Ursula Wolfe-Rocca: The Red Summer of 1919, Explained

Some of America’s most notorious racist riots happened 100 years ago this summer. Confronting a national epidemic of white mob violence, 1919 was a time when black people in the United States defended themselves, fought back, and demanded full citizenship through thousands of acts of courage, small and large, individual and collective.

But pull a standard U.S. history textbook off the shelf and you’re unlikely to find more than a paragraph on the 1919 riots. What you do find downplays both racism and black resistance while distorting facts in a dangerous “both sides” framing. These textbooks render students stupid about white supremacy and bereft of examples from those who defied it.

At this moment of revived racist backlash, all of us need to learn the lessons of 1919.

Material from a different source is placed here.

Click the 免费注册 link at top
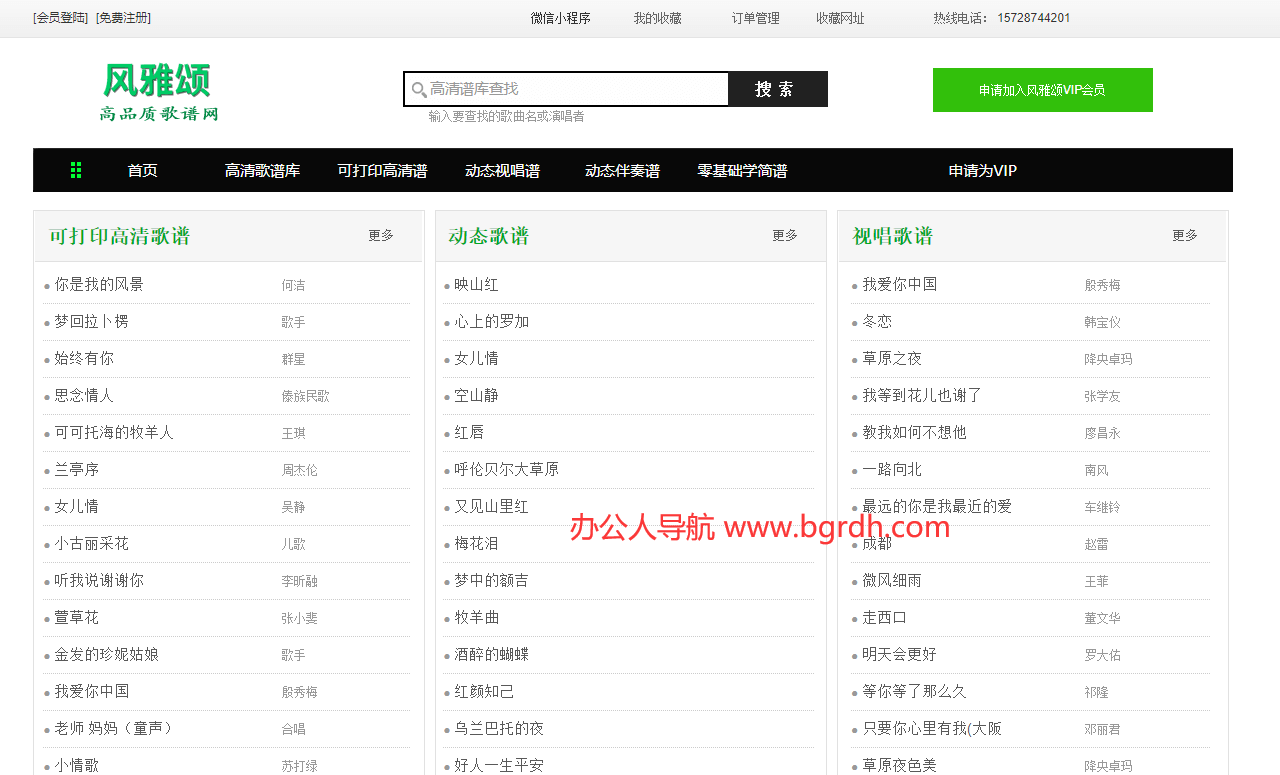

Throughout 1919 the exercise of black agency — black veterans wearing their military uniforms in public, black children swimming in the white section of Lake Michigan, black sharecroppers in Arkansas organizing for better wages and working conditions — was met with white mob terror. A wave of anti-black collective violence usually and problematically termed “race riots” occurred in Charleston, South Carolina; Longview, Texas; Bisbee, Arizona; Washington, D.C.; Chicago; Knoxville, Tennessee; Omaha, Nebraska; and Elaine, Arkansas. In addition, white supremacists lynched nearly 100 black people and initiated dozens of smaller racist clashes throughout the country in 1919. In Pittsburgh, the Klan made clear the goal of this bloody work in the printed notices posted around a black neighborhood: “The war is over, negroes. Stay in your place. If you don’t, we’ll put you there.”